Para o professor de economia do Ibmec de Belo Horizonte, Glauber Silveira, a melhora nos setores de serviços e nas vendas do varejo pode ser um indicativo de uma retomada próxima da produção industrial. “Em momentos de estagnação, a indústria começa a formar estoques, portanto, serviços e comércio começam a reagir antes, ao consumirem produtos de estoque, e as indústrias demoram mais tempo para retomar a produção, que depende mais da confiança”, disse.

Segundo boletim do Instituto de Estudos para o Desenvolvimento Industrial (Iedi),  os indicadores de estoques vêm mostrando, nos últimos meses, um acúmulo “indesejado”. O Indicador de estoques da Confederação Nacional da Indústria (CNI) atingiu, em julho de 2019, o maior nível desde maio de 2018, já que 67% dos ramos da indústria declararam ter acumulado estoques maiores do que o desejado, o que pode refletir, ainda, uma nova redução da produção em agosto, como previu Sachsida.
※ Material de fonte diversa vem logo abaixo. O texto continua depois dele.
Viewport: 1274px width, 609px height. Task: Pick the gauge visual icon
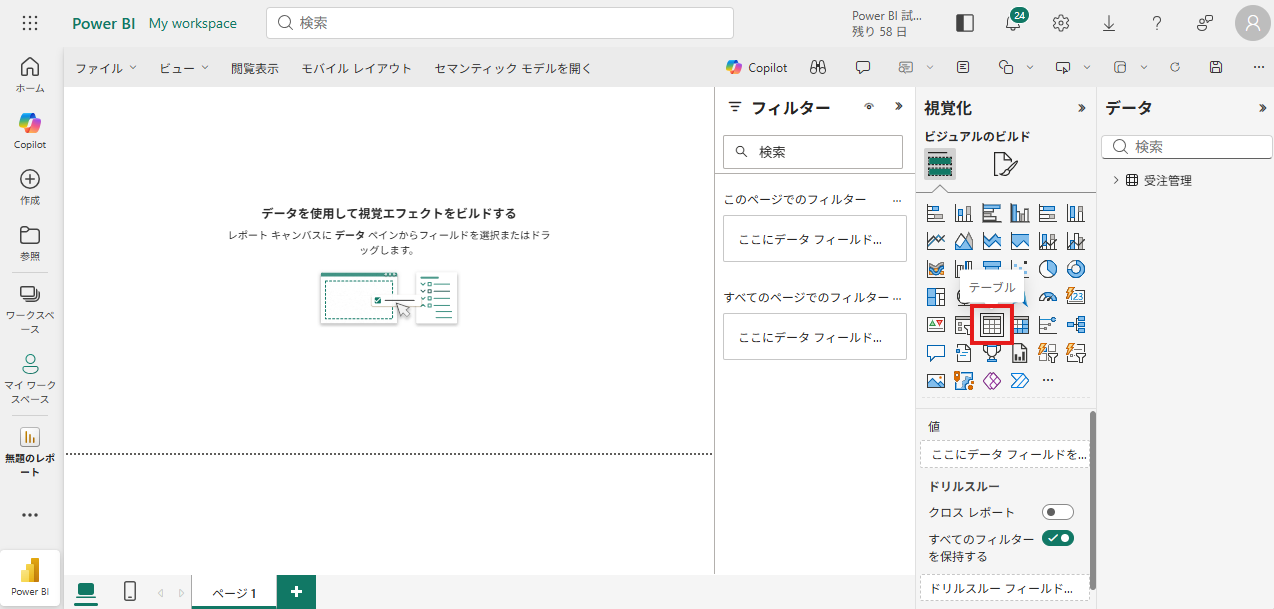click(1048, 297)
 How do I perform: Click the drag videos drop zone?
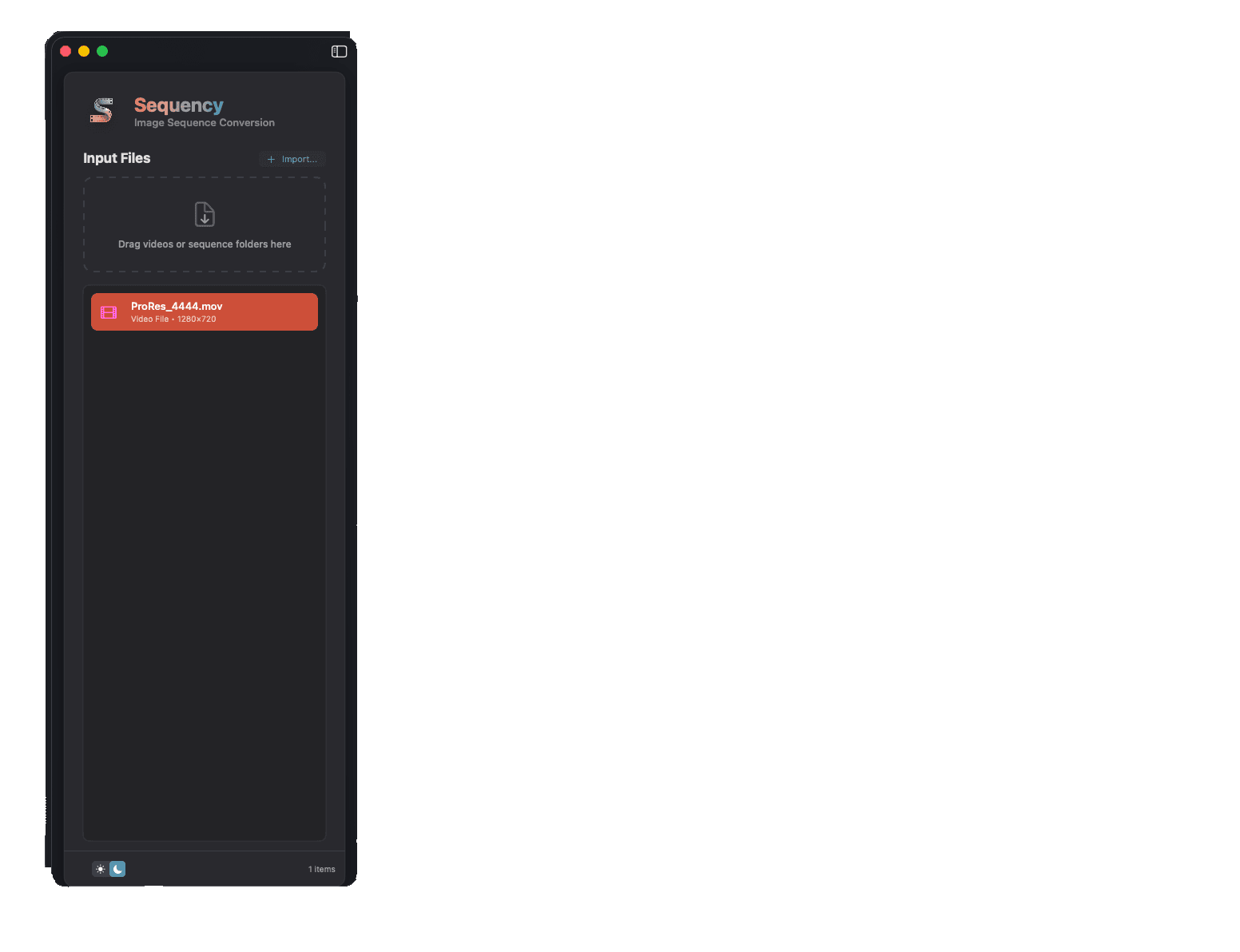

Para Silveira, porém, para que a retomada seja consistente, é preciso que haja sinais positivos com relação às reformas econômicas, para gerar confiança entre os investidores. “Já há sinais de aprovação da reforma da Previdência, mas não com relação à reforma tributária. Quanto mais ruído político, mais os investimentos se retraem”, disse.